From her time on The Restaurant, Norah Casey shows how to make this filling soup, perfect as a starter or lunch on the run.

Ingredients

  • 1 celeriac (peeled and chopped)
  • 1 onion (peeled and chopped)
  • 50 g butter
  • 6cm piece of kelp
  • 1 l vegetable stock
  • 250 ml cream
  • 1 dsp truffle oil
  • pinch nutmeg
  • fresh truffle shavings
  • micro cress

For the duxelle:

  • 1 shallot (peeled and diced)
  • 1 clove garlic (peeled and crushed)
  • 10 g butter
  • 6 portobello mushrooms (diced)
  • maldon salt and black pepper

Method

  1. Sweat the onion in the butter for about 5 minutes until it is soft and translucent; add the celeriac and coat with the buttery onion.
  2. Cook off for 2-3 minutes and pour in the vegetable stock and toss in the kelp.
  3. Bring to the boil and simmer for about 20 minutes until the celeriac is soft.
  4. Remove the kelp from the soup and add the cream, truffle oil, nutmeg and some seasoning and blend the soup until its smooth.

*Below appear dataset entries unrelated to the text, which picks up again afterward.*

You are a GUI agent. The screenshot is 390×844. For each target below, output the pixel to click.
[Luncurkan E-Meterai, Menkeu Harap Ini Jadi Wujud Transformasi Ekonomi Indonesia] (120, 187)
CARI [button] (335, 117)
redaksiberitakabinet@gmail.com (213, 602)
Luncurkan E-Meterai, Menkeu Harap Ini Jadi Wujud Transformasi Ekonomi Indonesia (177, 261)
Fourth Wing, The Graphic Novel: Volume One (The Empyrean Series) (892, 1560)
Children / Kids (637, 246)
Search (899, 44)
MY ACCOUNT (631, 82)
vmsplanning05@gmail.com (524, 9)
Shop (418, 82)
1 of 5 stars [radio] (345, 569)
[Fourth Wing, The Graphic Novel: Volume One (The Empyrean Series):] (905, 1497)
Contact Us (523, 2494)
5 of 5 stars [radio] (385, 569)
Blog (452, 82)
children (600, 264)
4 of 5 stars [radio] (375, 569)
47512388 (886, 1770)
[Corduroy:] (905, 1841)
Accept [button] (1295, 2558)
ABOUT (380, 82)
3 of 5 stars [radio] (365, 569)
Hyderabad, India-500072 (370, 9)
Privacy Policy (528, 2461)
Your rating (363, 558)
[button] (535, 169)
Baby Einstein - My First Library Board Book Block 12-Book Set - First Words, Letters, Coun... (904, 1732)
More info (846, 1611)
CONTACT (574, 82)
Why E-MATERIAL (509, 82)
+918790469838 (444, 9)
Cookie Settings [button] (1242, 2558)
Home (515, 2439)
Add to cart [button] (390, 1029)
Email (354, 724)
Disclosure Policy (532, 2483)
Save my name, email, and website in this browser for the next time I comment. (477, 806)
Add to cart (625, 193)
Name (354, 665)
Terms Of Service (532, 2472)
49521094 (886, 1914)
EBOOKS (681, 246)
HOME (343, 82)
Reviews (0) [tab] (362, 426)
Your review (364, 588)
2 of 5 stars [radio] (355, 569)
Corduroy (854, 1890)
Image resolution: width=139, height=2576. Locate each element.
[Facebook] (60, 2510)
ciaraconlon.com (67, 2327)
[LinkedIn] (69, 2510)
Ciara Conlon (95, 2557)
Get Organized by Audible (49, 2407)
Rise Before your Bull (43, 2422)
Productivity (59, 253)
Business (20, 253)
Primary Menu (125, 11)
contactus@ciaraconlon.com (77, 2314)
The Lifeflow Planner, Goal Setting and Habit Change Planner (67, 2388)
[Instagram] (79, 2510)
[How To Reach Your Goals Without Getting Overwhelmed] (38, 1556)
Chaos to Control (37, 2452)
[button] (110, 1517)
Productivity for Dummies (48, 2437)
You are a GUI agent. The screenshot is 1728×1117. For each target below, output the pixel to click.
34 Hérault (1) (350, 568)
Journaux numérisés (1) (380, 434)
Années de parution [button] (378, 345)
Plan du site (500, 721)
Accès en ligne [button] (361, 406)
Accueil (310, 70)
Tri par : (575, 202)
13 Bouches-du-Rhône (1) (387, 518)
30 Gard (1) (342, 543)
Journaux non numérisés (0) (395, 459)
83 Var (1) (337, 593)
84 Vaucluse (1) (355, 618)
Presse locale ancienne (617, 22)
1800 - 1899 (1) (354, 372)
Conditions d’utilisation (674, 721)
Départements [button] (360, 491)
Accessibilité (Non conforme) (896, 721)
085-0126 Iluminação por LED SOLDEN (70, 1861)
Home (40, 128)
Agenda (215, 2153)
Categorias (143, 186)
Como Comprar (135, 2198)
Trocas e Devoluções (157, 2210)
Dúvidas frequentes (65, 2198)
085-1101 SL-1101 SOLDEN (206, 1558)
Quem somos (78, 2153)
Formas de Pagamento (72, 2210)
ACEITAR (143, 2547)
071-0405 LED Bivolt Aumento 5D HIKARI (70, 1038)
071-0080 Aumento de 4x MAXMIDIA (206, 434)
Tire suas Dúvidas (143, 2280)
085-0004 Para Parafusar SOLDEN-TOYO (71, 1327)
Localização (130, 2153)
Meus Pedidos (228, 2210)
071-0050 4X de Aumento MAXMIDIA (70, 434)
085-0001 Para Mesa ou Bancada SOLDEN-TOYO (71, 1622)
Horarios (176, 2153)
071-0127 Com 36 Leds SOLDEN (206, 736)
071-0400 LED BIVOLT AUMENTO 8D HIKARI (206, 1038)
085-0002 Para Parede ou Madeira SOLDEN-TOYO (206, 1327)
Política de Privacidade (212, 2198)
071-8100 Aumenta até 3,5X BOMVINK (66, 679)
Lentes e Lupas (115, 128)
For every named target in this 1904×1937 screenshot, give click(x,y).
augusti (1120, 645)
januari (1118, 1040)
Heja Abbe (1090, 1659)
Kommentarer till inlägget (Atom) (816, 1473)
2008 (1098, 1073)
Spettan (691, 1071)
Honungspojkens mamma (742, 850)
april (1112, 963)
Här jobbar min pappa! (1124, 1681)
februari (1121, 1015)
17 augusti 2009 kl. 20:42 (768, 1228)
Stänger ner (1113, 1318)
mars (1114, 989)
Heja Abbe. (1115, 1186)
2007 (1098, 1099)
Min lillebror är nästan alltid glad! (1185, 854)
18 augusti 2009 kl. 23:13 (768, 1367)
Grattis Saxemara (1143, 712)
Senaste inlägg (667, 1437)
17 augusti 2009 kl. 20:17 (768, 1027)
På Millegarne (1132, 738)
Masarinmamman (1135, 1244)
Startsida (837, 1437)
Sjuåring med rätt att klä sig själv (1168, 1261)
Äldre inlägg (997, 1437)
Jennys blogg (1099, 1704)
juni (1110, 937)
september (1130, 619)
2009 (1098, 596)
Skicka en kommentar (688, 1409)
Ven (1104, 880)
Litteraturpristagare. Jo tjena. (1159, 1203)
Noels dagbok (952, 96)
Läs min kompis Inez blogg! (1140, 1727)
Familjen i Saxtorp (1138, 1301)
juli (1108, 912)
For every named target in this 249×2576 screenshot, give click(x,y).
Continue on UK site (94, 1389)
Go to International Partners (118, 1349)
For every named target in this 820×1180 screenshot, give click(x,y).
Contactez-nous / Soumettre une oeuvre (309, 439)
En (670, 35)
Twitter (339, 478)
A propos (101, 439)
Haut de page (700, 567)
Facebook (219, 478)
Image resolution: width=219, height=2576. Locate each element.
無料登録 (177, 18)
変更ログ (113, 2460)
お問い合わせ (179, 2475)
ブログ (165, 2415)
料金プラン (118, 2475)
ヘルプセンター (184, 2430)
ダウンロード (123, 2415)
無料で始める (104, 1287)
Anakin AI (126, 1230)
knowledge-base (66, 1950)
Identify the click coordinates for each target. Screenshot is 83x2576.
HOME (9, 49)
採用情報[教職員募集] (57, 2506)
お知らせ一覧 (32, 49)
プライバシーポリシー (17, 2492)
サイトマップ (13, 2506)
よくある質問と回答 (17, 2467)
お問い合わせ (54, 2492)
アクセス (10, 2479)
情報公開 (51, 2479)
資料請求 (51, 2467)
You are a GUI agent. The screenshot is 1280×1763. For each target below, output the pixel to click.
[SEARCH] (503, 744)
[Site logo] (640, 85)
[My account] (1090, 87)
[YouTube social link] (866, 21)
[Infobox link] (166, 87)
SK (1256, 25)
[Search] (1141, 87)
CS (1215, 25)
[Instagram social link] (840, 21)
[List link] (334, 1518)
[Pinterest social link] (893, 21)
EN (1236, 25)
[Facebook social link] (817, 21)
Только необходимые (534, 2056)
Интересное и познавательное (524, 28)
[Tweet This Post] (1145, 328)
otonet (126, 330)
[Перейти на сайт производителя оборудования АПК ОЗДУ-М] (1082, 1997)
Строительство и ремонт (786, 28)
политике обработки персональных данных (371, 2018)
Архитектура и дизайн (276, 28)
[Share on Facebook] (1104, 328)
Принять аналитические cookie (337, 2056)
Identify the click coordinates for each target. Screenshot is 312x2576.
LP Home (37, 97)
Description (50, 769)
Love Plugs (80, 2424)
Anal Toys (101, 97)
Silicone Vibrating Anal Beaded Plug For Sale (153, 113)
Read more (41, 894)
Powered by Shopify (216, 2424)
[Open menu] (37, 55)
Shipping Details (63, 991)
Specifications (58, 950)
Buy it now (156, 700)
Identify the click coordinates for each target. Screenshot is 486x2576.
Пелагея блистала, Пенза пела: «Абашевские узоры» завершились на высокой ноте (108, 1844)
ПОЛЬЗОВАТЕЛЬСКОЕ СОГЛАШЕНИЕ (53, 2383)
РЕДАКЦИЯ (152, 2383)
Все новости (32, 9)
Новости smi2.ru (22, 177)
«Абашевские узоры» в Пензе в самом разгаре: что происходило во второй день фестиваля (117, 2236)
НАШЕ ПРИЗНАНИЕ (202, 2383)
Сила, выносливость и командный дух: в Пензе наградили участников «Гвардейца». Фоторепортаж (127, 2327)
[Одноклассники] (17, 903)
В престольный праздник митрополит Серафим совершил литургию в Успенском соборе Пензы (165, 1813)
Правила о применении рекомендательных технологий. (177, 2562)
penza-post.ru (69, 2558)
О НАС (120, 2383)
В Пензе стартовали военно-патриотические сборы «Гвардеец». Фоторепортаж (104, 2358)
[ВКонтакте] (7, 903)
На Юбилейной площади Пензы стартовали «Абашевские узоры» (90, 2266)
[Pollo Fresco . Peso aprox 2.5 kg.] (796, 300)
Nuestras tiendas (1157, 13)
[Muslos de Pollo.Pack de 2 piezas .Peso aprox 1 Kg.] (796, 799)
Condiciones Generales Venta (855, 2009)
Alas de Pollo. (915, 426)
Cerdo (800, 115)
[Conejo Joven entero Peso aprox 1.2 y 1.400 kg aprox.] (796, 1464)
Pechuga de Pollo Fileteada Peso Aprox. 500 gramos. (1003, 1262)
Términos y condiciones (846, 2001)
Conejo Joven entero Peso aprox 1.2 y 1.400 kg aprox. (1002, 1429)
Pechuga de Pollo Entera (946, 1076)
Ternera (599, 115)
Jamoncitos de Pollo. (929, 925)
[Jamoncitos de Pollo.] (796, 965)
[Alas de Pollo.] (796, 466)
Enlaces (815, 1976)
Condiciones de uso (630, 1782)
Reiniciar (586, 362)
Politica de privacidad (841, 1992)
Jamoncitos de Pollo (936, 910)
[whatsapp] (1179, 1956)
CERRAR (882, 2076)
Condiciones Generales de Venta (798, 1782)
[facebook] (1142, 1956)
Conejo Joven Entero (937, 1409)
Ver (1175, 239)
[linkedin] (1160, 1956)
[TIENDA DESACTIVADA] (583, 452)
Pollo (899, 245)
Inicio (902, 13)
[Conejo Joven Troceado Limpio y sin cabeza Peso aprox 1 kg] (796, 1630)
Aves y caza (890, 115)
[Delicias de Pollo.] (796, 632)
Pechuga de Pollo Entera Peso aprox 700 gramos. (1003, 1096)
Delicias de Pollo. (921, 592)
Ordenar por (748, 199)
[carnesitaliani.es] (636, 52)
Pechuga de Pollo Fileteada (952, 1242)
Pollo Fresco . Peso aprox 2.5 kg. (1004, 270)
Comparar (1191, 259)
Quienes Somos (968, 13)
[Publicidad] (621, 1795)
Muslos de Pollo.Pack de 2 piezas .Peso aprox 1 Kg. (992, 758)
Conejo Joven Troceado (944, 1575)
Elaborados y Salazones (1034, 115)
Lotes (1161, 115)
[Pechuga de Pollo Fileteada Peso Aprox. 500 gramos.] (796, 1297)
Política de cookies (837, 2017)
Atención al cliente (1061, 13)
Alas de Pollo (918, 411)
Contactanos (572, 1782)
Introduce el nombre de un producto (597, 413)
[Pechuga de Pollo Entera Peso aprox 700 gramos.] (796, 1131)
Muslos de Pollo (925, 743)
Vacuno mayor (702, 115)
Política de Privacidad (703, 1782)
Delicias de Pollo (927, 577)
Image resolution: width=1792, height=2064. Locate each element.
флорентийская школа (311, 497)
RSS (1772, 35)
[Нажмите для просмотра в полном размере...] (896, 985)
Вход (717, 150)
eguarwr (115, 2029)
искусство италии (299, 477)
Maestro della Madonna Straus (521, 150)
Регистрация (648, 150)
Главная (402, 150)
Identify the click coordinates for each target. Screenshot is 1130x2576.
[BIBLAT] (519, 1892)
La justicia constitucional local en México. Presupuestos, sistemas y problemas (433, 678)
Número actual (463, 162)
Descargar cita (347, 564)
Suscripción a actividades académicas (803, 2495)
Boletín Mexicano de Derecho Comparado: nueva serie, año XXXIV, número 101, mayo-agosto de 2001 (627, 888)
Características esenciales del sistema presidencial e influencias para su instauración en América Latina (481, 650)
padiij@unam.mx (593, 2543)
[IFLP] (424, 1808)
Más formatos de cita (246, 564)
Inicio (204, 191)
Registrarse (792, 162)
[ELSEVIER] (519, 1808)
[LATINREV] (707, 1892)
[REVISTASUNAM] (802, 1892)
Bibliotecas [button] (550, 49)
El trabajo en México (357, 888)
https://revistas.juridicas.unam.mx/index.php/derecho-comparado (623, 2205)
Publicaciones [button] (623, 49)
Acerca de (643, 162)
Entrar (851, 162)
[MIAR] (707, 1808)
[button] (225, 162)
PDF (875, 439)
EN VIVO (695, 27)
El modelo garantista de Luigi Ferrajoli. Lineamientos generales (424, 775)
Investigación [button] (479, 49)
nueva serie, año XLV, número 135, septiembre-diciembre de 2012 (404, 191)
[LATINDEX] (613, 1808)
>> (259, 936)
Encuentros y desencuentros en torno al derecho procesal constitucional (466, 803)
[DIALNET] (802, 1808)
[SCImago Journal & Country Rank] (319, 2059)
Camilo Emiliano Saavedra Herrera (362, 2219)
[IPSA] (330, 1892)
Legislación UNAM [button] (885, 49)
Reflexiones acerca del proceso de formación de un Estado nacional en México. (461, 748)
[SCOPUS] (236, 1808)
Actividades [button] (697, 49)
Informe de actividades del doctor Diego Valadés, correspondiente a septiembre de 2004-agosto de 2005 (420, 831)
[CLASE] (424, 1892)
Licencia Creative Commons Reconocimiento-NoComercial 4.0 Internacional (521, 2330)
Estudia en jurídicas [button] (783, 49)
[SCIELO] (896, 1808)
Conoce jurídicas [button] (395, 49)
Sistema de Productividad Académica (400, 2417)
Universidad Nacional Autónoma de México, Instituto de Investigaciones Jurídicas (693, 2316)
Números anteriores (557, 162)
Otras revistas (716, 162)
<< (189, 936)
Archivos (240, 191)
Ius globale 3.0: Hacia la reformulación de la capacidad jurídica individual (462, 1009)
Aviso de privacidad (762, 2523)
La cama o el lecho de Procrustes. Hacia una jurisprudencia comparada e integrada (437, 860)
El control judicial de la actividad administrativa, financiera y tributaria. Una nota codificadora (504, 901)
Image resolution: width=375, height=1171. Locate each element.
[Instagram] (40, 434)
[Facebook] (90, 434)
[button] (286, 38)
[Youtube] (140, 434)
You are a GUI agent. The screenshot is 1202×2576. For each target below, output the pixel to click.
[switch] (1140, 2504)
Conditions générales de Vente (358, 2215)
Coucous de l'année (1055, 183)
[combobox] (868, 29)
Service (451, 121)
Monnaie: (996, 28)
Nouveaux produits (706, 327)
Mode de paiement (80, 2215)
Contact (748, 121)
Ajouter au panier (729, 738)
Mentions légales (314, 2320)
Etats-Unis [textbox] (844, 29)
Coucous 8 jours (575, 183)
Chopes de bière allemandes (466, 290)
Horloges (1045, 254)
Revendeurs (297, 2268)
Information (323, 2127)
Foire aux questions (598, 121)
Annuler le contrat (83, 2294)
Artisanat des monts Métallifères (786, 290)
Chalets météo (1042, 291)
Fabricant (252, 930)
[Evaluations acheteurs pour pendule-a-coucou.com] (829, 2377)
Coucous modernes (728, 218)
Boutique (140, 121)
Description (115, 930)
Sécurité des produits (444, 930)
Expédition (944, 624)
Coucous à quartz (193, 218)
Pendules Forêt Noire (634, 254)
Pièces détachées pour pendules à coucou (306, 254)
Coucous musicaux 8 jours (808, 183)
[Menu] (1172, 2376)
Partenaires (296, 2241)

Keep soup hot until ready to serve.
  5. To make the duxelle, fry the shallots and garlic in the butter for a couple of minutes until they are soft. Stir in the Portobello mushrooms and cook until you have a rough pâté consistency and season to taste.
  6. Make a quenelle or oval shape with the duxelle using two teaspoons and place the quenelle at the bottom of a warm soup bowl.
  7. Arrange 3-4 truffle shavings around it and garnish with some micro cress.
  8. To serve, pour the soup into a warm jug and place the jug and soup bowl on a plate with a slice of walnut bread.